··· RECORDS TO USE
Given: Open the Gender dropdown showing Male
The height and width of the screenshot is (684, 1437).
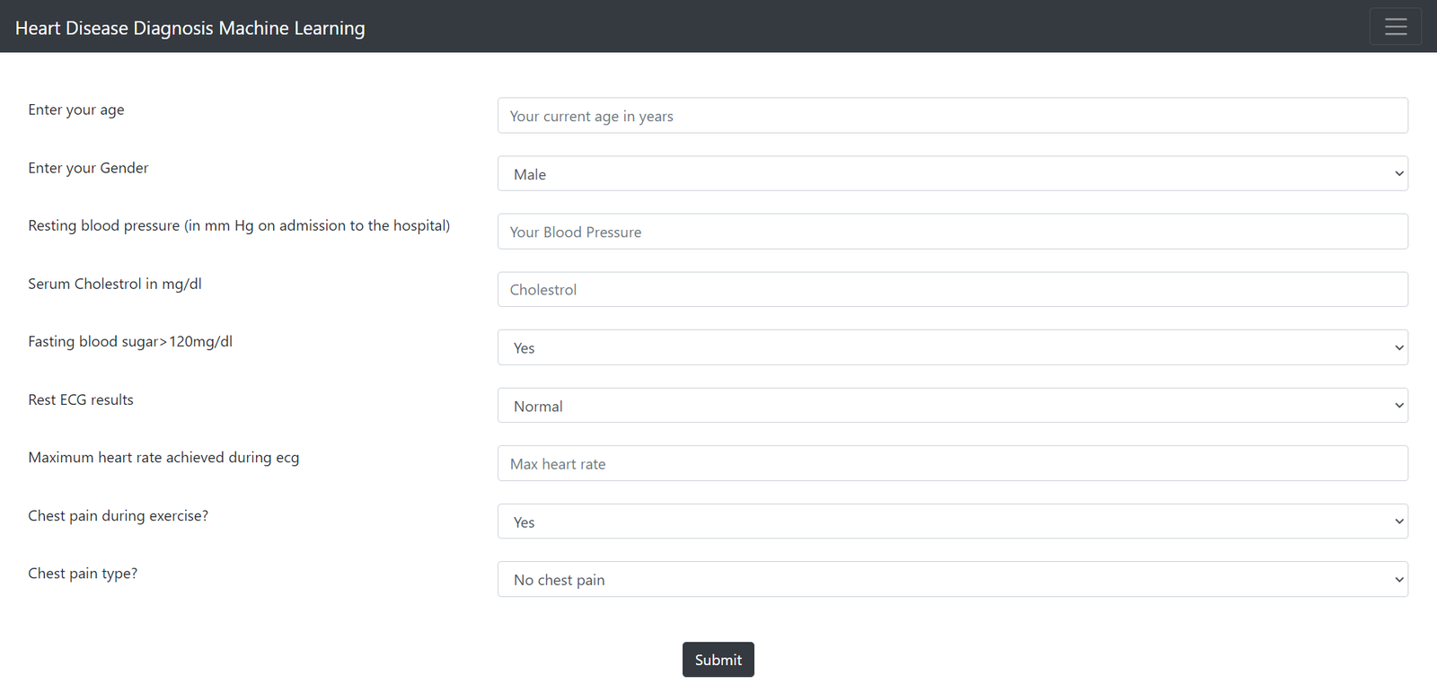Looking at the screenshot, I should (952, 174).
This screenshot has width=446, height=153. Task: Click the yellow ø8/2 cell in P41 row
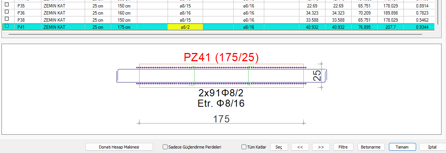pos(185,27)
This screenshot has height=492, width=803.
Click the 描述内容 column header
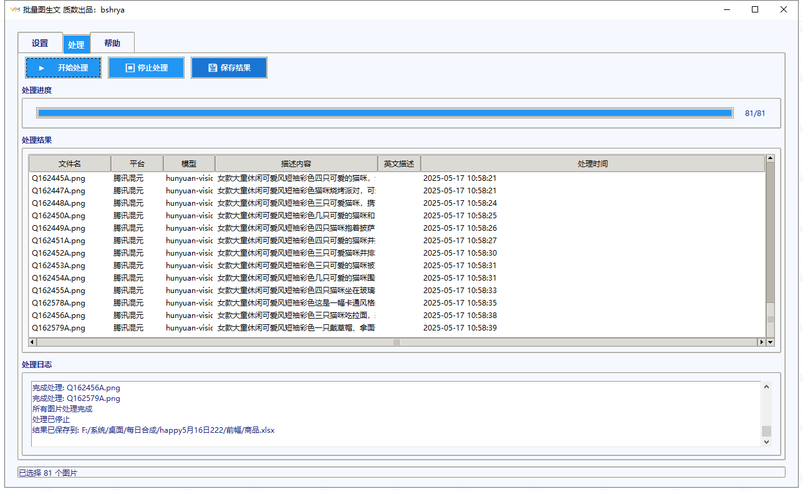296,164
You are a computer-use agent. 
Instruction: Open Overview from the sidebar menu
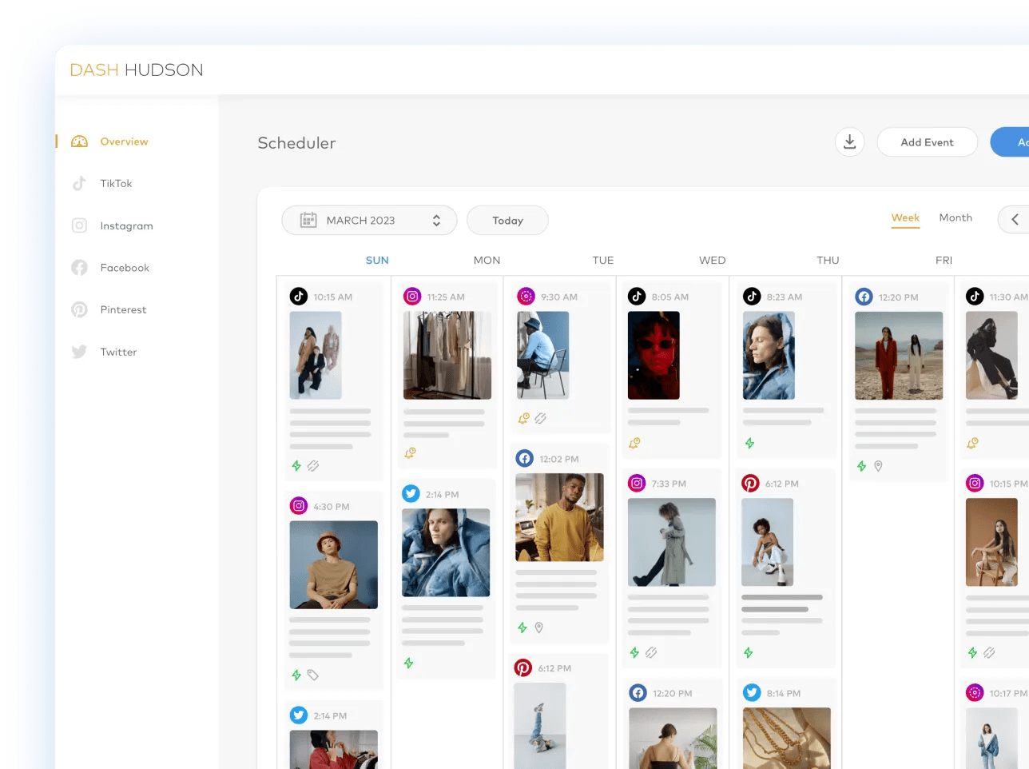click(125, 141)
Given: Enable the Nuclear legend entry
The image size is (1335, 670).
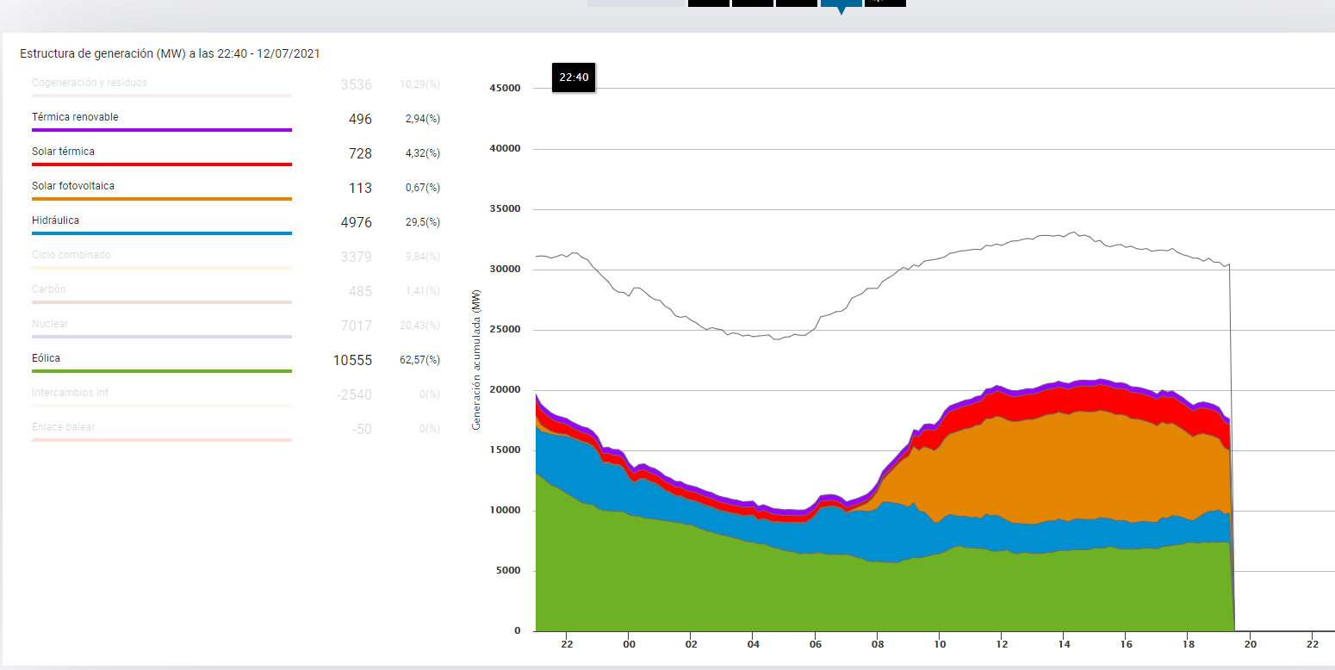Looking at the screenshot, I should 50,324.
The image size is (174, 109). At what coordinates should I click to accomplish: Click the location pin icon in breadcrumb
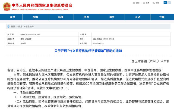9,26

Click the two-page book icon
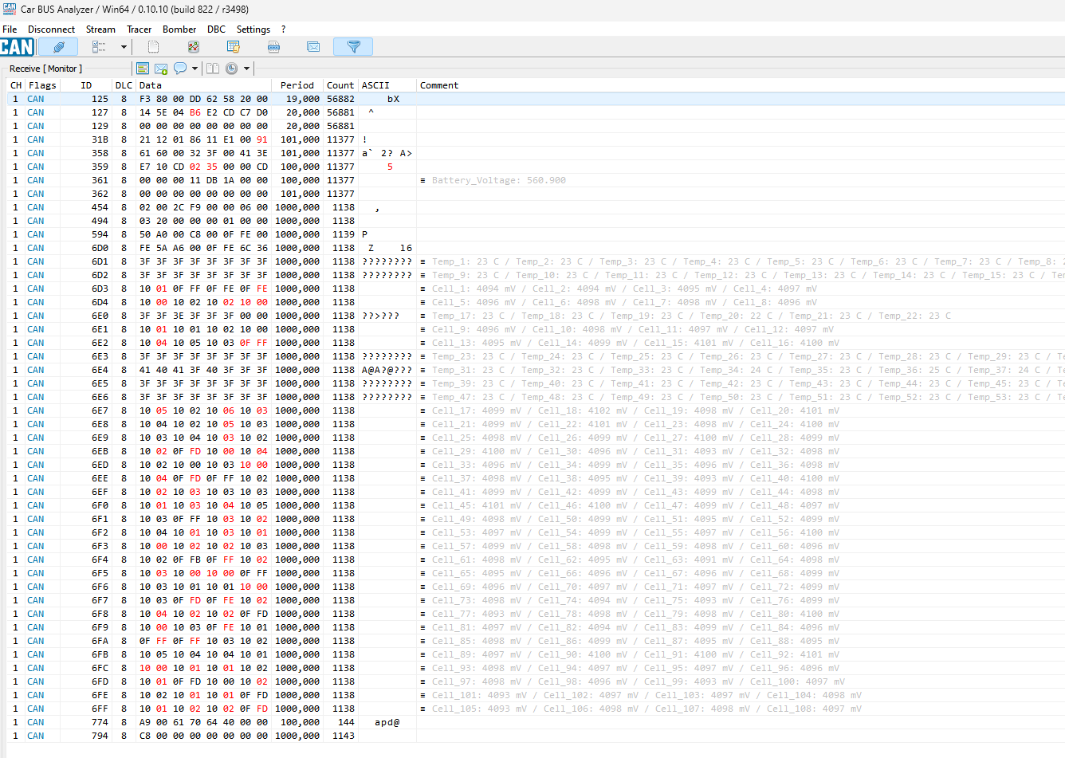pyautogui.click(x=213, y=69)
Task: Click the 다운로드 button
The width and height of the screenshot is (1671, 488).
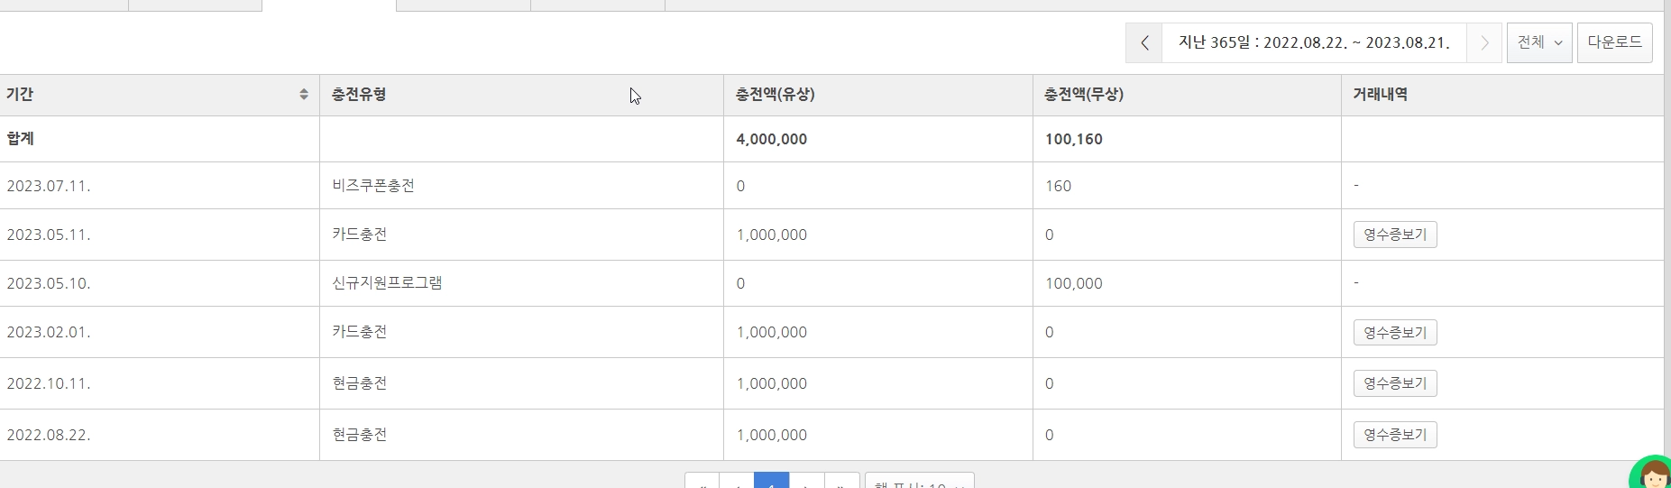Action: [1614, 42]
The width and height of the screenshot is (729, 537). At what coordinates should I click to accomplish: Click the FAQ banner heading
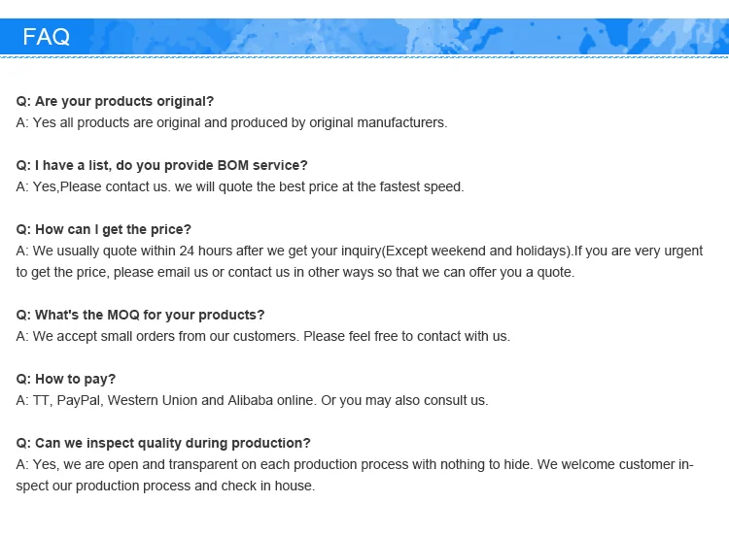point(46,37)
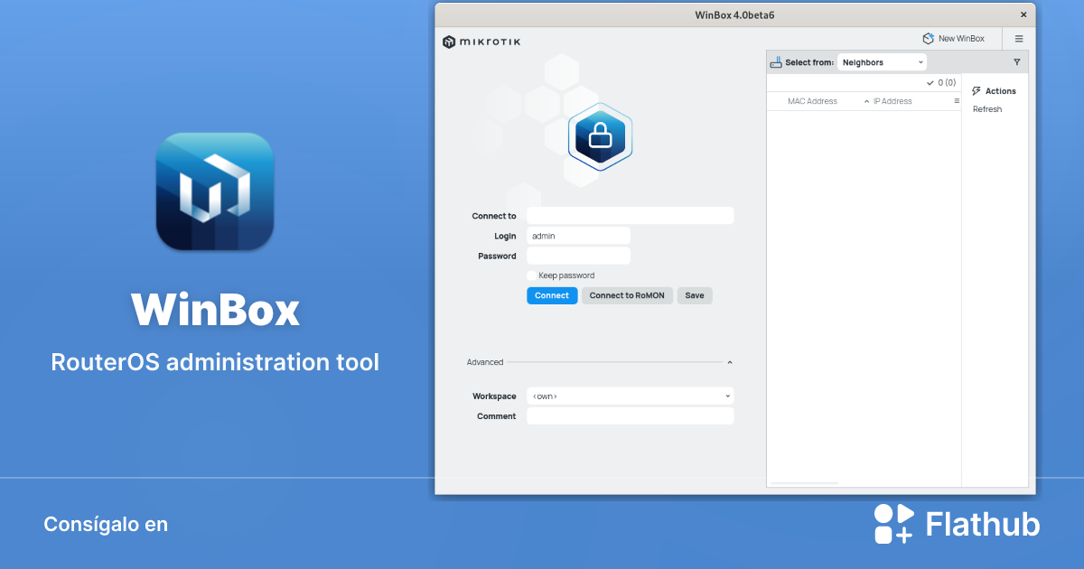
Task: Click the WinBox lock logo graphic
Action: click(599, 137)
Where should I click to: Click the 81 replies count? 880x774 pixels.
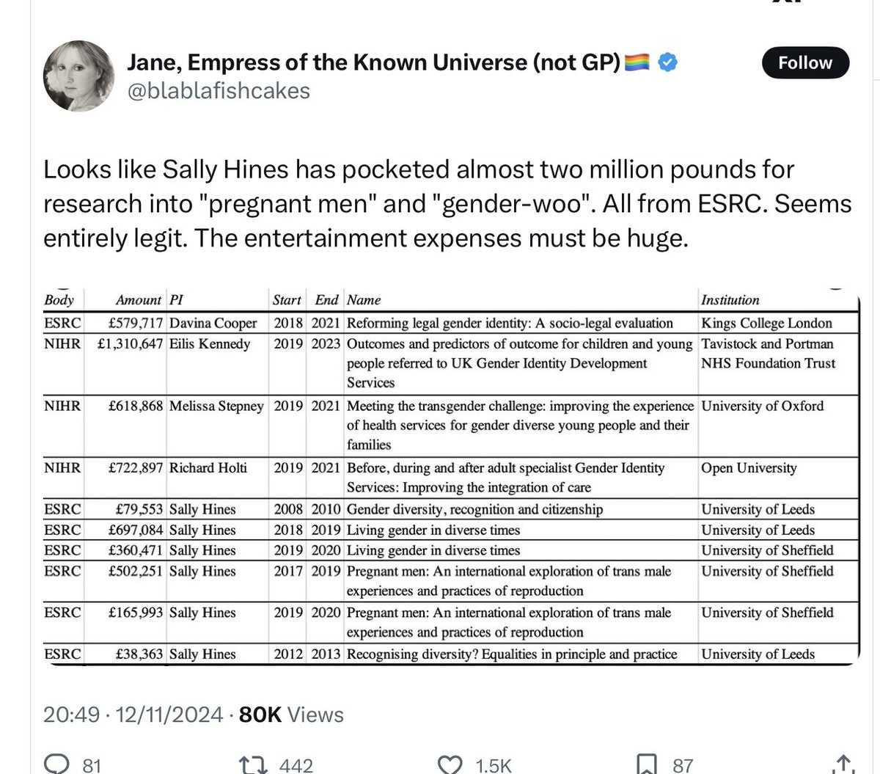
······
■ EXERCISE DETAILS
Transcribe all the records above word for word, without their images.

■ EXERCISE RESPONSE
Given: Open the Gender dropdown showing Male
The height and width of the screenshot is (684, 1437).
Looking at the screenshot, I should (952, 174).
This screenshot has width=446, height=153. Task: Click the yellow ø8/2 cell in P41 row
pos(185,27)
This screenshot has height=492, width=803.
Click the 描述内容 column header
296,164
You are a computer-use agent. 
Instruction: Open Overview from the sidebar menu
click(125, 141)
Given: Enable the Nuclear legend entry
The image size is (1335, 670).
Looking at the screenshot, I should 50,324.
The image size is (174, 109). At what coordinates should I click to accomplish: Click the location pin icon in breadcrumb
9,26

Click the two-page book icon
pyautogui.click(x=213, y=69)
Task: Click the 다운로드 button
The width and height of the screenshot is (1671, 488).
Action: [1614, 42]
The width and height of the screenshot is (729, 537). At what coordinates should I click to accomplish: Click the FAQ banner heading
point(46,37)
Task: Click the WinBox lock logo graphic
Action: click(599, 137)
Where should I click to: Click the 81 replies count? 880x774 pixels.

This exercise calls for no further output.